Prácticamente virgen, el Bosque (también llamado Selva) de Irati tiene una extensión de más de 17.000 hectáreas de hayedo-abetal que impresiona con sus exuberantes vistas; situado entre el norte de Navarra (España) y el País Vasco francés (Sola y baja Navarra) al suroeste de Francia.
La principal característica de este emblemático bosque es su variedad de color durante la transición de estaciones y el fresco rumor del río que lleva su mismo nombre o la belleza del embalse Irabia.
Si uno desease perderse, éste sería el enclave perfecto con sus múltiples rincones, la frondosidad del follaje y la espesura que envuelve sus pastizales, los cuales quedan perfectamente iluminados en las zonas más altas; nadie advertiría que se han llevado a cabo actividades forestales que han ido transformando este lugar, ya que han sido tan controladas que apenas son perceptibles y el bosque parece aún tan impoluto como sus límpidas aguas.
Adentrándonos más clínicamente en su flora, además de sus importantes y multitudinarios abetos (Abies alba) y hayas (Fagus sylvatica), en el bosque de Irati pueden hallarse también espectaculares robles dignos de un origen centenario, musgos, líquenes, helechos, enebros, arces, sauces, tilos, olmos, avellanos, boj y patxarán.
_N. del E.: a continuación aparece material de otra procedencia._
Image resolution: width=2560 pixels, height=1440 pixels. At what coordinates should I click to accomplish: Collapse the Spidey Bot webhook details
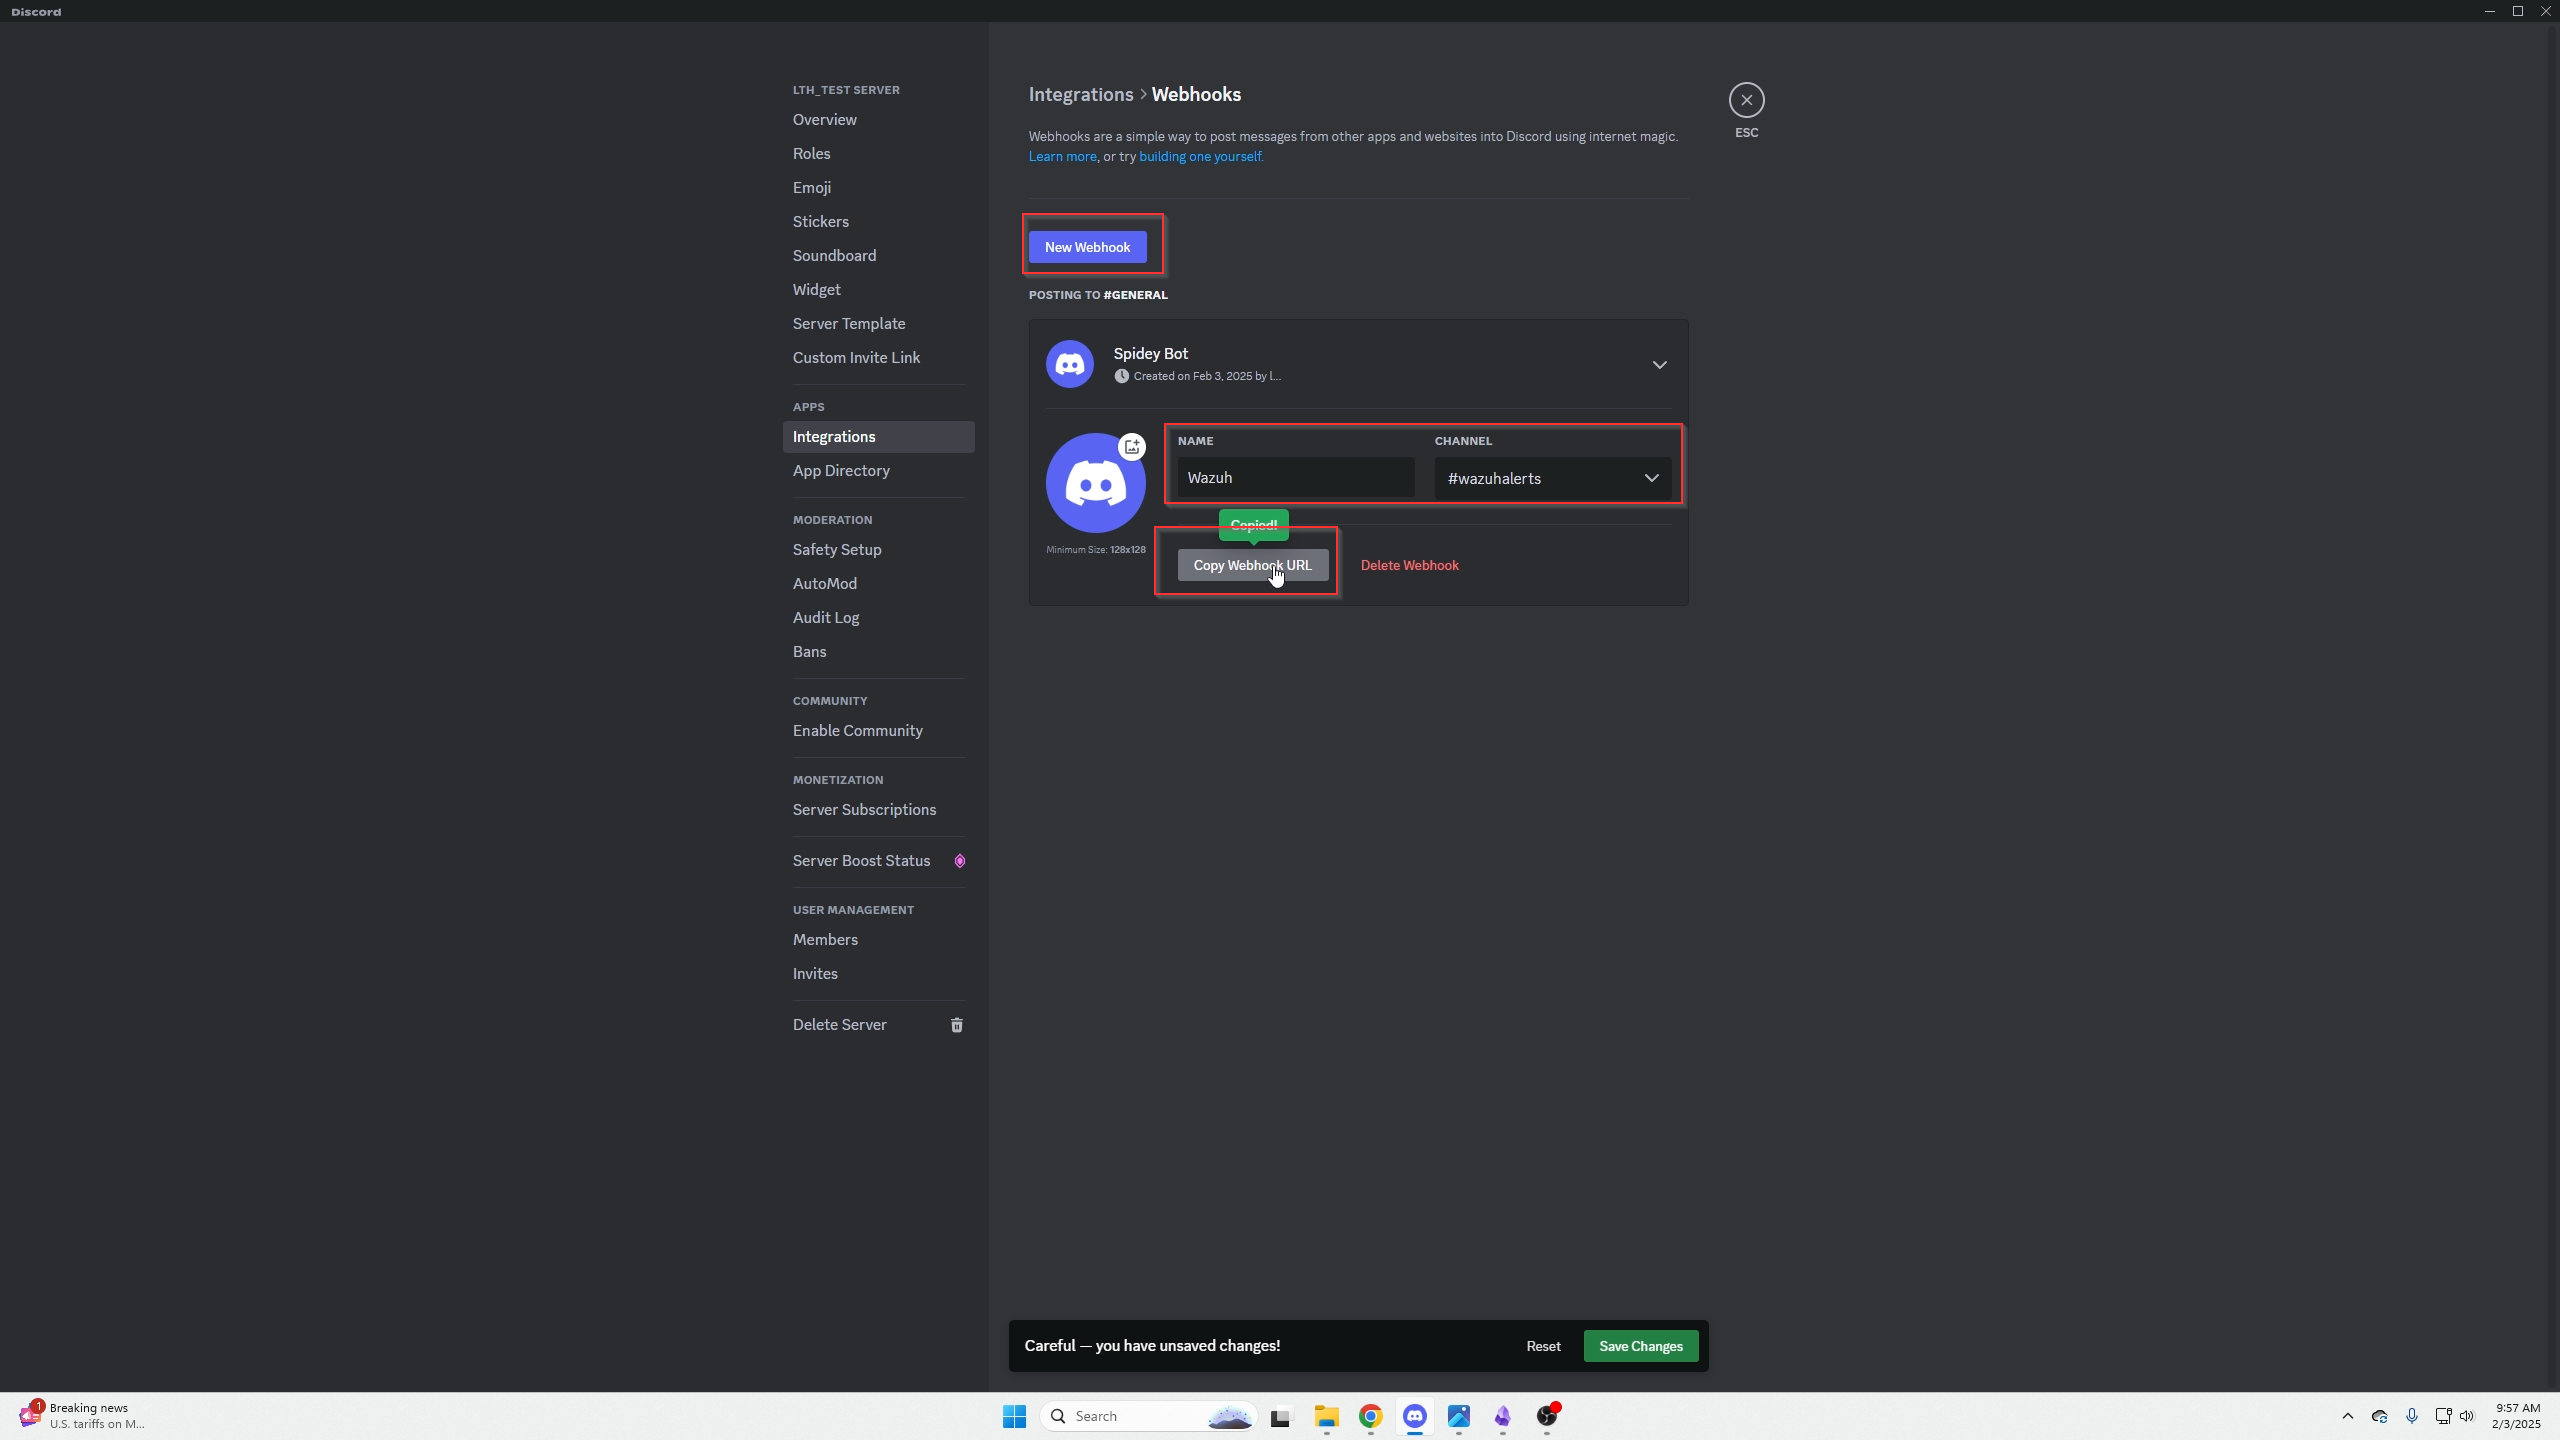click(x=1659, y=364)
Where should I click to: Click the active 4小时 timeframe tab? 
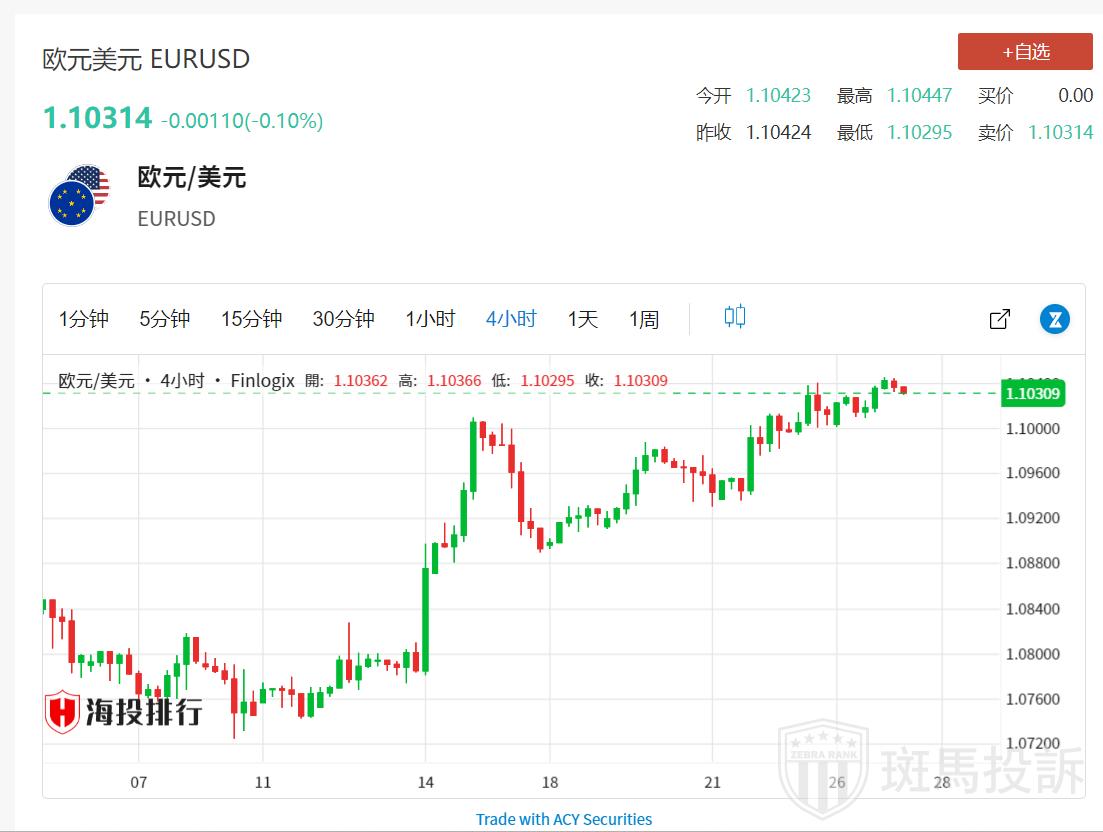511,319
Formando una espectacular variedad de colores cálidos predominantes en otoño, cuando desde el rojo más intenso hasta el ocre más suave tiñe las hojas en un festival multicolor.
Incidiendo un poco en tan indicada estación y tan maravilloso bosque, haremos hincapié en los sonidos del corzo (Capreolus capreolus, cérvido originario de Eurasia ligeramente más pequeño que sus congéneres); ya que esta es la época en la que la berrea del celo para atraer a una hembra se escucha por todo Irati. Además de los corzos, se encuentran otros animales como las martas, los zorros o los jabalís; aves como petirrojos, reyezuelos, picos dorsiblancos, pinzones, pito negros o el prácticamente extinguido pájaro carpintero y especies acuáticas como la trucha o el endémico tritón pirenaico (Calotriton asper).
Gracias al índice tan alto que se registra en esta zona pirenaica, entre los relieves de Irati cruzan multitud de arroyos y torrentes; siendo así dos de ellos los más destacados: el Urbeltza y el Urtxuria, que se unen al pie de la Ermita de la Virgen de las Nieves y convierten dos caudales en uno, el Río Irati.
Como último dato, aunque no menos importante, todo este paraje natural se preserva gracias a tres reservas naturales: la Reserva Natural de Mendilatz (situada en el monte del mismo nombre a 119 hectáreas a una altura de 1.100 metros), la Reserva Natural de Tristuibartea (en la ladera norte del monte Petxuberro a 940 metros de altura) y la Reserva Integral de Lizardoia (situada en el monte La Cuestión a aproximadamente 1.220 metros de altura).
Así que ya lo saben, si desean un emblemático paseo por senderos (los cuales están indicados según su grado de dificultad) repletos de paz, frescura y con fantásticas historias detrás de cada árbol junto al apacible sonido de los animales que le rodean, visiten este maravilloso bosque o mejor dicho, visite el rey de los bosques: El Bosque de Irati.